CARRASCO, André de Oliveira Torres. Cuenca Matanza Riachuelo. Reconhecendo a periferia de Buenos Aires. Minha Cidade, São Paulo, ano 13, n. 145.08, Vitruvius, ago. 2012 <https://vitruvius.com.br/revistas/read/minhacidade/13.145/4454>.



Nadie ignora que el Sur empieza del otro lado de Rivadavia. Dahlmann solía repetir que ello no es una convención y que quien atraviesa esa calle entra en un mundo más antiguo y más firme.
Jorge Luis Borges, El Sur, 1944.

1. Rios Matanza e Riachuelo

Os rios Matanza e Riachuelo definem o limite sul da Cidade Autônoma de Buenos Aires. Sua bacia hidrográfica – ou cuenca, em castellano – delimita uma das áreas mais pobres e urbanisticamente degradadas dessa cidade e da província bonaerense. O lado sul do mapa nessa metrópole latino - americana representa, de fato, no imaginário corrente, um mundo mais firme, como nos contava Borges. Mas se o escritor falava de firmeza em um sentido de algo constante, estável, definitivo – oposto à histórica fluidez da vida portenha – atualmente o sentido dessa expressão se manifesta na forma como a precariedade se impõe a seus habitantes; precariedade dura, firme, estável, que os coloca em uma situação de imobilidade – também oposta à fluidez da vida portenha contemporânea – semelhante a um beco sem saída.

Na Cuenca Matanza Riachuelo residem cerca de 3,3 milhões de habitantes (25% da população de Região Metropolitana de Buenos Aires). Desse total, 76% vivem em áreas localizadas na Província de Buenos Aires e 24% dentro da Capital Federal. Esse sistema constituído por áreas urbanizadas formal e informalmente de médias e altas densidades, por zonas industriais de grande porte, em alguns casos separados por vazios urbanos, se desenvolve ao longo de aproximadamente 70 km e 2.300 km2.

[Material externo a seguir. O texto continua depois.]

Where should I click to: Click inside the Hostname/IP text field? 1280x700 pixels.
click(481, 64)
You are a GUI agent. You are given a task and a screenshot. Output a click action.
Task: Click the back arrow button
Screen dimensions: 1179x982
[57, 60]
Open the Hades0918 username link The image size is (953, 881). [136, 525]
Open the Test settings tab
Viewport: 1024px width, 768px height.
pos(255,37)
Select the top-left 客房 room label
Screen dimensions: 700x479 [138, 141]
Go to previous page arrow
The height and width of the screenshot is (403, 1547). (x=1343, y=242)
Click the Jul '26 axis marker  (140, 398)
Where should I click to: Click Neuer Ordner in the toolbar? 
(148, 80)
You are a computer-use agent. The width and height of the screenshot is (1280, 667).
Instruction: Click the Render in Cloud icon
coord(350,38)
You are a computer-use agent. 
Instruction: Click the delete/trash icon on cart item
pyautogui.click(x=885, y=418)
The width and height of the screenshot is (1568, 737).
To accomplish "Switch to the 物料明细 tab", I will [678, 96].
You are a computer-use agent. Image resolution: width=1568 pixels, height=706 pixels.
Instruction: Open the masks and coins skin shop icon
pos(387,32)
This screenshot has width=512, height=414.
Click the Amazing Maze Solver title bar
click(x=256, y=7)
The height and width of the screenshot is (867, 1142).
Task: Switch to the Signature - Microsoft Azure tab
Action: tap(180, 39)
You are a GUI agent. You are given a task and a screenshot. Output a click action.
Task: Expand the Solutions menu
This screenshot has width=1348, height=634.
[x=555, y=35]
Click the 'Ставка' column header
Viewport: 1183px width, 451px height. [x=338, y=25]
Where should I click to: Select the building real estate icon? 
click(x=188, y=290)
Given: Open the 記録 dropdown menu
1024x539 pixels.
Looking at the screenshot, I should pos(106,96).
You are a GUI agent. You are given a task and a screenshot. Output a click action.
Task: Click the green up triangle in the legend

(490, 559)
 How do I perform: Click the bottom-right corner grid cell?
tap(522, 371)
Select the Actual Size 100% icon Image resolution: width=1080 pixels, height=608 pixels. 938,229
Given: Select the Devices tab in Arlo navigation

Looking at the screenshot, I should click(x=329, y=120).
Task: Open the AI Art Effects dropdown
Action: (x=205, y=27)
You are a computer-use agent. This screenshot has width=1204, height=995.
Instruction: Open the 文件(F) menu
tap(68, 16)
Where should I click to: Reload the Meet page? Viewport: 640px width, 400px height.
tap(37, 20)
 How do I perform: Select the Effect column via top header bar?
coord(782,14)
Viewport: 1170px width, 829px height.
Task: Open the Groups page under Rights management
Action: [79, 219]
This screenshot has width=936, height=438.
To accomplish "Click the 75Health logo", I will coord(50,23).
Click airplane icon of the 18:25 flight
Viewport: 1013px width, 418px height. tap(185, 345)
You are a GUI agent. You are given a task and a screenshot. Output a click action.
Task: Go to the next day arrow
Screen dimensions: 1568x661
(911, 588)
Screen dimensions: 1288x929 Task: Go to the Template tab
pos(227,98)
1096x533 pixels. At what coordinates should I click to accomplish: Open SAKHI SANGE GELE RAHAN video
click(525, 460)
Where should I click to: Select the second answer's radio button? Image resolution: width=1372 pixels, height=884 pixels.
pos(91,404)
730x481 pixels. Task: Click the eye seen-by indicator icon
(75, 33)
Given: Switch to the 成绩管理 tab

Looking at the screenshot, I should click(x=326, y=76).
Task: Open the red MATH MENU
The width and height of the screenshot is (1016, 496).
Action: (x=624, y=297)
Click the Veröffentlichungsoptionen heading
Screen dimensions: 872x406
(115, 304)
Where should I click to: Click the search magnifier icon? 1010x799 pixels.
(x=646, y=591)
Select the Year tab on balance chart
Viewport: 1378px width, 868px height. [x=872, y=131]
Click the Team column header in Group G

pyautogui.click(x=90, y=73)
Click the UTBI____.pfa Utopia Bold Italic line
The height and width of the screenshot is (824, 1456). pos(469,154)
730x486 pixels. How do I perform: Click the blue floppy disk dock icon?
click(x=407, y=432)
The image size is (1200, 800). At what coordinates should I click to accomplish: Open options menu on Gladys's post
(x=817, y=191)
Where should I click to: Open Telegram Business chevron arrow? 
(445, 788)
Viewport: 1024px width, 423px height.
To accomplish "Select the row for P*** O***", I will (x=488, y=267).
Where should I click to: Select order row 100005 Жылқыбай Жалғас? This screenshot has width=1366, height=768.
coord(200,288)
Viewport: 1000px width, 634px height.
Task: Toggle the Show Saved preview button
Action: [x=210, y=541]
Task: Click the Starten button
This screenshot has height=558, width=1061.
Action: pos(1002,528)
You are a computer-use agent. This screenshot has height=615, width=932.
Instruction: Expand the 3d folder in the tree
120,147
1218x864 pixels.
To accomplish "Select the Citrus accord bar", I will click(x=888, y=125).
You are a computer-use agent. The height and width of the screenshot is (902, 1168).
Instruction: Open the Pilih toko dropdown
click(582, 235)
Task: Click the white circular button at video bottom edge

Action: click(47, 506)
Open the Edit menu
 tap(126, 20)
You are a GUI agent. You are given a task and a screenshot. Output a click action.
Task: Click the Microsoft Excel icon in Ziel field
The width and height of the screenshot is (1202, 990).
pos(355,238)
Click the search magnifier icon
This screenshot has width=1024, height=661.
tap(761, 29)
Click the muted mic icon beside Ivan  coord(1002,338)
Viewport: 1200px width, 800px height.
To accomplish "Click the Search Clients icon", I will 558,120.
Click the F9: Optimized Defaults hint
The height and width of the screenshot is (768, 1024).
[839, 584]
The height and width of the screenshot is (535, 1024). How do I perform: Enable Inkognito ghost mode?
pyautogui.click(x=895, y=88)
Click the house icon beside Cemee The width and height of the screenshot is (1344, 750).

É interessante notar que a maioria dos turistas brasileiros, ao visitarem a cidade de Buenos Aires, em geral conhecem pelo menos os dois extremos dessa região. Em uma ponta, o Aeroporto Internacional de Ezeiza, no município de Ezeiza. Na outra, o Caminito, no bairro da Boca, um dos pontos turísticos mais visitados da capital.

Esse trabalho tem como objetivo apresentar o que é a Cuenca Matanza Riachuelo para além desses dois pontos. Discutir alguns momentos do processo de produção do espaço urbano da Cidade de Buenos Aires e de sua Região Metropolitana, destacando o modo como as contradições impostas por esse processo viria a se territorializar principalmente como precariedade urbanística e ambiental.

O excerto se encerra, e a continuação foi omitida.